1. The MOST likely diagnosis is:
- Thalamic tumor
- Aneurysm of the posterior cerebral artery
- Frontal meningioma
- Tumor of the adenohypophysis
- Midbrain tumor
The answer is: D. An abnormal mass below the hypothalamus would most likely indicate a tumor of the pituitary gland. Biopsy of the pituitary can be performed through the sphenoid sinus. Abnormal secretion of gonadotrophic hormones and/or prolactin in response to a tumor of the anterior pituitary can often result in cessation of the menstrual cycle (amenorrhea). A frontal meningioma might compress the frontal lobe, resulting in motor dysfunction and personality changes from compression of the motor cortices and prefrontal cortex, respectively. A tumor of the midbrain, such as a pinealoma, could compress the cerebral aqueduct, resulting in a noncommunicating hydrocephalus.

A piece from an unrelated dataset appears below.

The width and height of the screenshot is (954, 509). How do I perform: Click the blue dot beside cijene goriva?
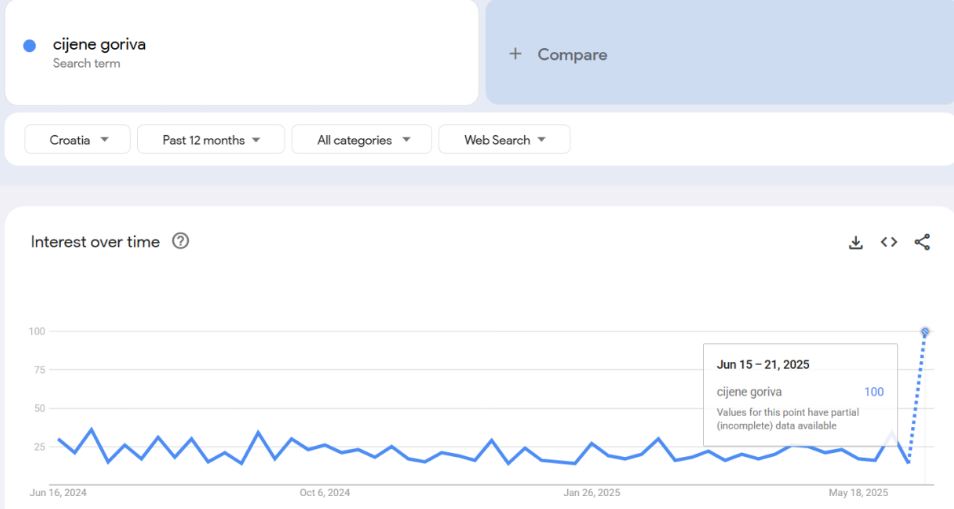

Along with the internal carotid artery, the abducent nerve does travel through the center of the cavernous sinus; however, because the pituitary is prevented from lateral expansion into the cavernous sinus by the sphenoid bone, the abducent nerve will not be compressed. A pituitary tumor can compress the optic chiasm, leading to bitemporal hemianopia (loss of temporal visual fields). In addition, a pituitary tumor could potentially result in increased secretions of ACTH and/or TSH, leading to increased glucocorticoid secretion and thyroid hyperactivity (goiter), respectively.